>>>

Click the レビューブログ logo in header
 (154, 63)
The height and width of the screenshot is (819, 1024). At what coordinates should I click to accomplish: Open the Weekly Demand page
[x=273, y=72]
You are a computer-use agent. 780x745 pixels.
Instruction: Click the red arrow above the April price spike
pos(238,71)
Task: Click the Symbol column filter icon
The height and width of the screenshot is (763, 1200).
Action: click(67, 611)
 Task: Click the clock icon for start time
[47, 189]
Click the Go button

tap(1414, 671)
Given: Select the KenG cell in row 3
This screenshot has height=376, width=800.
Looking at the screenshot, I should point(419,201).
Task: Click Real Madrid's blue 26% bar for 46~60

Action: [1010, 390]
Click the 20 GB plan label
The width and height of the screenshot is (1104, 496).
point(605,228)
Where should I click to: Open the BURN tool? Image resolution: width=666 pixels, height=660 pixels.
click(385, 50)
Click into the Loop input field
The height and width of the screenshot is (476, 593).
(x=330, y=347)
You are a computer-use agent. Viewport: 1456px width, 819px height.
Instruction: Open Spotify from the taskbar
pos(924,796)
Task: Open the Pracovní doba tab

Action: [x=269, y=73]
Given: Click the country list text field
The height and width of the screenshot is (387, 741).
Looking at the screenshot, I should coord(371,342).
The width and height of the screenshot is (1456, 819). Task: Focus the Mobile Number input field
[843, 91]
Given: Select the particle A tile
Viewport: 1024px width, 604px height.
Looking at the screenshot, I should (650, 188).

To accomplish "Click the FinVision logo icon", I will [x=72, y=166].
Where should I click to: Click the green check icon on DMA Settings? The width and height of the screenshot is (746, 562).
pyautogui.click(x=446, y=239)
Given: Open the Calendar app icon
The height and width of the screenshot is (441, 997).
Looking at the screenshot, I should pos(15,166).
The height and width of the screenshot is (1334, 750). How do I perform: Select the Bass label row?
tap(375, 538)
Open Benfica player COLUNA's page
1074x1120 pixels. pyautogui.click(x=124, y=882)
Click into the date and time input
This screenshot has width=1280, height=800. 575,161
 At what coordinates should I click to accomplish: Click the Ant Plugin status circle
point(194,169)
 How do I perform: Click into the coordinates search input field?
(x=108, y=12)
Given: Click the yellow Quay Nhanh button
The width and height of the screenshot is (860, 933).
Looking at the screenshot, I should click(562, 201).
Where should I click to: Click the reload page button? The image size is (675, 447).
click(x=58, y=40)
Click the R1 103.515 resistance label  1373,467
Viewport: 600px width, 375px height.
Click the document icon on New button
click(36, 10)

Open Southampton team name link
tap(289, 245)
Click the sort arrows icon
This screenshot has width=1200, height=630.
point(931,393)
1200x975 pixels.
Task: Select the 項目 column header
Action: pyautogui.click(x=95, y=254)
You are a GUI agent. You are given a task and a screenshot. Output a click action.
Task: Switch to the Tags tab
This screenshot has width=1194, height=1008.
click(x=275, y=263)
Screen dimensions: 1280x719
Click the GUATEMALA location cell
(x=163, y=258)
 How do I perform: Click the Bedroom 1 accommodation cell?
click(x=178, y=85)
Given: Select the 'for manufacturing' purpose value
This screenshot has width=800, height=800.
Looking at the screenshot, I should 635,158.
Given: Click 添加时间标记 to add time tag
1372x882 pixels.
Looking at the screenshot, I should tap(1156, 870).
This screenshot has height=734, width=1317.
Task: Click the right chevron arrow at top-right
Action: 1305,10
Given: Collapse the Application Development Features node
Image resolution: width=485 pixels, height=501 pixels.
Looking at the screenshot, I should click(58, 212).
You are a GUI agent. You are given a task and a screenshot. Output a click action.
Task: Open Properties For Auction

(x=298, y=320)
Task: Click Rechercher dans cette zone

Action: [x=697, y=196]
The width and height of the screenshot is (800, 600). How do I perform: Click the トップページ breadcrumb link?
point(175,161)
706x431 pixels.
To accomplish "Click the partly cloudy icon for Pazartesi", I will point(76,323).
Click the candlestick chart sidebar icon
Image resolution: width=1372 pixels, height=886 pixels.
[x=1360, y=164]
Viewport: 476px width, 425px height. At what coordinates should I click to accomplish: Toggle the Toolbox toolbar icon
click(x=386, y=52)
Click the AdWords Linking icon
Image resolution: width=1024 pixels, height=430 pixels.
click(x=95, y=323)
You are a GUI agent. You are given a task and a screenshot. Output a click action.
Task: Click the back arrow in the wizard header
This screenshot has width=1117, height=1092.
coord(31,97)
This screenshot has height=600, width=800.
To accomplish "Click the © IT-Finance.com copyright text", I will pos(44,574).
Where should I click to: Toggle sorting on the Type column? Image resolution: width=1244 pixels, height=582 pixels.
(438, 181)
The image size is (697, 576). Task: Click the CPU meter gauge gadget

<<<

Task requirements =
Could you write out all of the records above again, substituting "Display" for "Viewport" and leaving everything else as it is?

Complete response =
Click the レビューブログ logo in header
 (154, 63)
The height and width of the screenshot is (819, 1024). At what coordinates should I click to accomplish: Open the Weekly Demand page
[x=273, y=72]
You are a computer-use agent. 780x745 pixels.
Instruction: Click the red arrow above the April price spike
pos(238,71)
Task: Click the Symbol column filter icon
The height and width of the screenshot is (763, 1200).
Action: click(67, 611)
 Task: Click the clock icon for start time
[47, 189]
Click the Go button

tap(1414, 671)
Given: Select the KenG cell in row 3
This screenshot has height=376, width=800.
Looking at the screenshot, I should point(419,201).
Task: Click Real Madrid's blue 26% bar for 46~60

Action: [1010, 390]
Click the 20 GB plan label
The width and height of the screenshot is (1104, 496).
point(605,228)
Where should I click to: Open the BURN tool? Image resolution: width=666 pixels, height=660 pixels.
click(385, 50)
Click into the Loop input field
The height and width of the screenshot is (476, 593).
(x=330, y=347)
You are a computer-use agent. Display: 1456px width, 819px height.
Instruction: Open Spotify from the taskbar
pos(924,796)
Task: Open the Pracovní doba tab

Action: [x=269, y=73]
Given: Click the country list text field
The height and width of the screenshot is (387, 741).
Looking at the screenshot, I should coord(371,342).
The width and height of the screenshot is (1456, 819). Task: Focus the Mobile Number input field
[843, 91]
Given: Select the particle A tile
Display: 1024px width, 604px height.
Looking at the screenshot, I should (650, 188).

To accomplish "Click the FinVision logo icon", I will [x=72, y=166].
Where should I click to: Click the green check icon on DMA Settings? The width and height of the screenshot is (746, 562).
pyautogui.click(x=446, y=239)
Given: Open the Calendar app icon
The height and width of the screenshot is (441, 997).
Looking at the screenshot, I should pos(15,166).
The height and width of the screenshot is (1334, 750). How do I perform: Select the Bass label row?
tap(375, 538)
Open Benfica player COLUNA's page
1074x1120 pixels. pyautogui.click(x=124, y=882)
Click into the date and time input
This screenshot has width=1280, height=800. 575,161
 At what coordinates should I click to accomplish: Click the Ant Plugin status circle
point(194,169)
 How do I perform: Click into the coordinates search input field?
(x=108, y=12)
Given: Click the yellow Quay Nhanh button
The width and height of the screenshot is (860, 933).
Looking at the screenshot, I should click(562, 201).
Where should I click to: Click the reload page button? The image size is (675, 447).
click(x=58, y=40)
Click the R1 103.515 resistance label  1373,467
Display: 600px width, 375px height.
Click the document icon on New button
click(36, 10)

Open Southampton team name link
tap(289, 245)
Click the sort arrows icon
This screenshot has width=1200, height=630.
point(931,393)
1200x975 pixels.
Task: Select the 項目 column header
Action: pyautogui.click(x=95, y=254)
You are a GUI agent. You are given a task and a screenshot. Output a click action.
Task: Switch to the Tags tab
This screenshot has width=1194, height=1008.
click(x=275, y=263)
Screen dimensions: 1280x719
Click the GUATEMALA location cell
(x=163, y=258)
 How do I perform: Click the Bedroom 1 accommodation cell?
click(x=178, y=85)
Given: Select the 'for manufacturing' purpose value
This screenshot has width=800, height=800.
Looking at the screenshot, I should 635,158.
Given: Click 添加时间标记 to add time tag
1372x882 pixels.
Looking at the screenshot, I should tap(1156, 870).
This screenshot has height=734, width=1317.
Task: Click the right chevron arrow at top-right
Action: 1305,10
Given: Collapse the Application Development Features node
Image resolution: width=485 pixels, height=501 pixels.
Looking at the screenshot, I should click(58, 212).
You are a GUI agent. You are given a task and a screenshot. Output a click action.
Task: Open Properties For Auction

(x=298, y=320)
Task: Click Rechercher dans cette zone

Action: [x=697, y=196]
The width and height of the screenshot is (800, 600). How do I perform: Click the トップページ breadcrumb link?
point(175,161)
706x431 pixels.
To accomplish "Click the partly cloudy icon for Pazartesi", I will point(76,323).
Click the candlestick chart sidebar icon
Image resolution: width=1372 pixels, height=886 pixels.
[x=1360, y=164]
Display: 476px width, 425px height. At what coordinates should I click to accomplish: Toggle the Toolbox toolbar icon
click(x=386, y=52)
Click the AdWords Linking icon
Image resolution: width=1024 pixels, height=430 pixels.
click(x=95, y=323)
You are a GUI agent. You are given a task and a screenshot. Output a click action.
Task: Click the back arrow in the wizard header
This screenshot has width=1117, height=1092.
coord(31,97)
This screenshot has height=600, width=800.
To accomplish "Click the © IT-Finance.com copyright text", I will pos(44,574).
Where should I click to: Toggle sorting on the Type column? Image resolution: width=1244 pixels, height=582 pixels.
(438, 181)
The image size is (697, 576). Task: Click the CPU meter gauge gadget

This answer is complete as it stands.